- DATASET EXCERPTS:
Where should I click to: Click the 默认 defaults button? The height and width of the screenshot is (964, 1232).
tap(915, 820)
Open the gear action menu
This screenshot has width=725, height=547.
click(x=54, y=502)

- WORK TASK:
From top to bottom, repeat the data above without alteration.

- TASK SOLUTION:
Where should I click to: Click the 默认 defaults button? The height and width of the screenshot is (964, 1232).
tap(915, 820)
Open the gear action menu
This screenshot has width=725, height=547.
click(x=54, y=502)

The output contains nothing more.